Exercise requirements —
Each entry that follows is to be copied exactly, minus any pictures.

Given data —
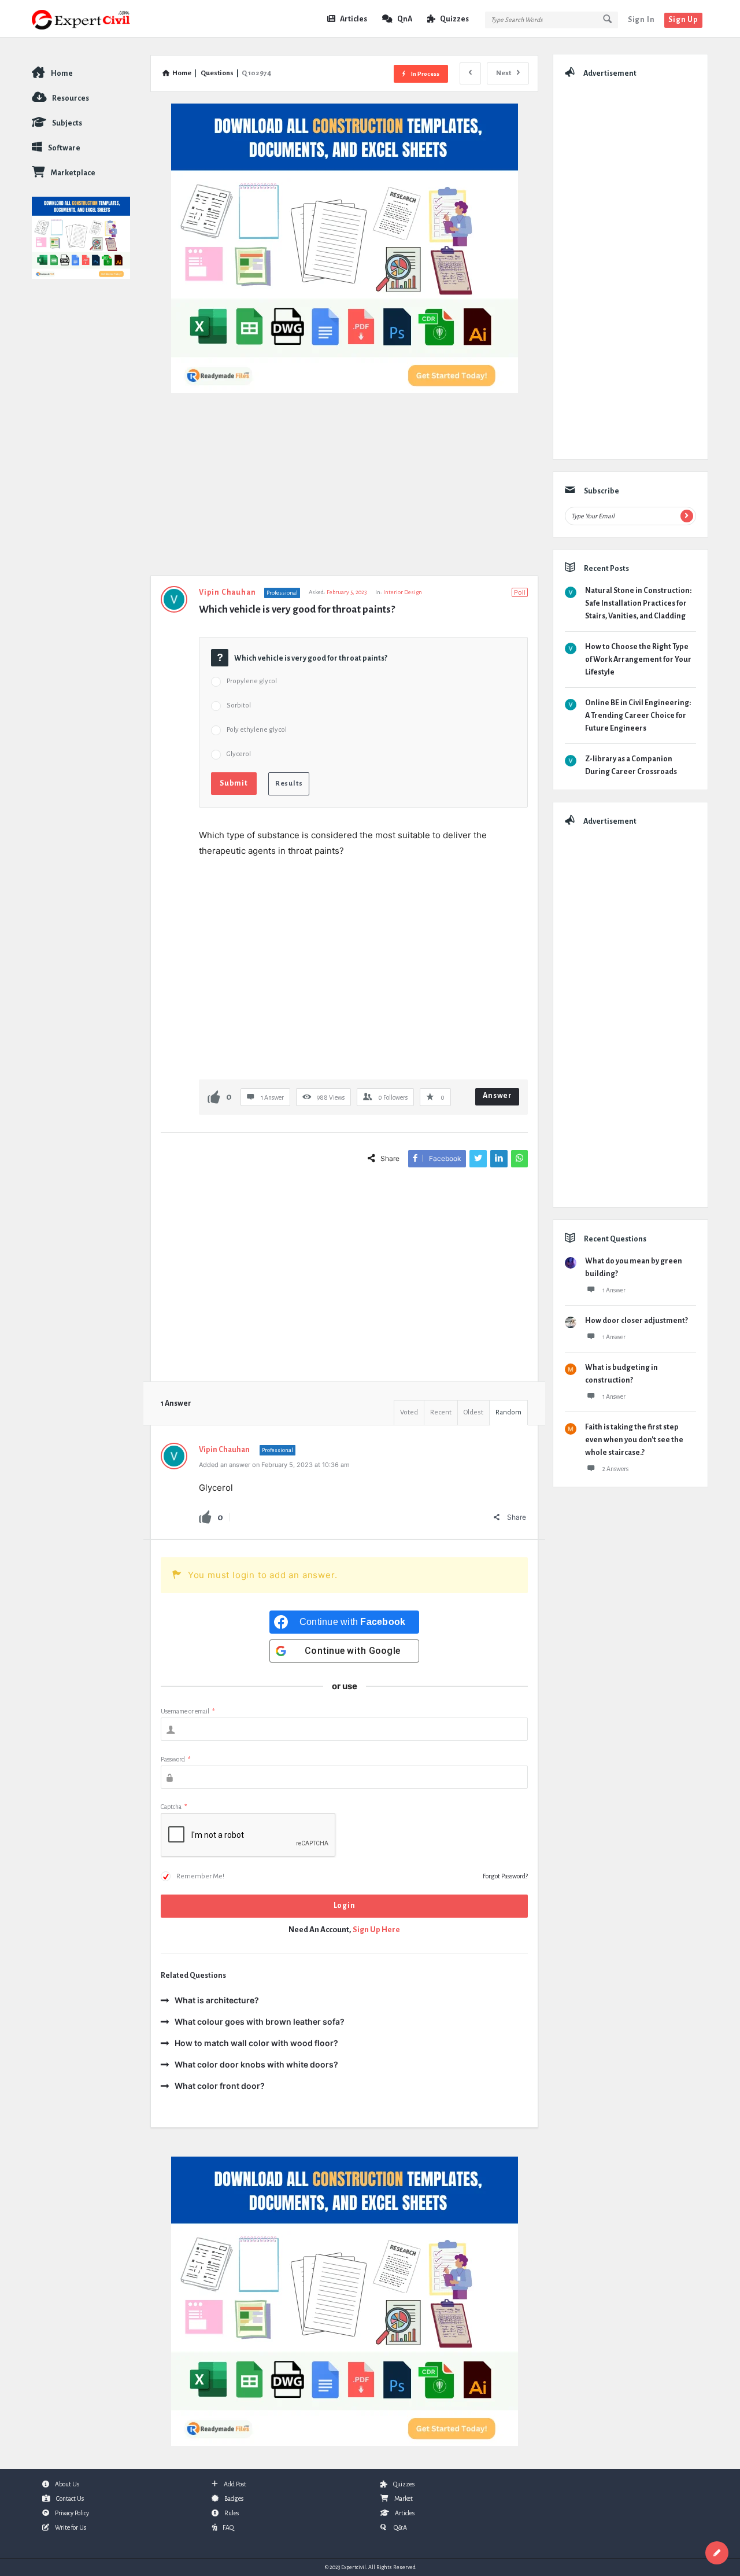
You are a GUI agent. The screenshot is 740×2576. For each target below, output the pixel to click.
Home (62, 73)
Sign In (641, 20)
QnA (404, 19)
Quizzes (454, 19)
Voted (409, 1412)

Response to the task —
You are a GUI agent. The screenshot is 740×2576. For each target below, output the pixel to click.
Home (62, 73)
Sign In (641, 20)
QnA (404, 19)
Quizzes (454, 19)
Voted (409, 1412)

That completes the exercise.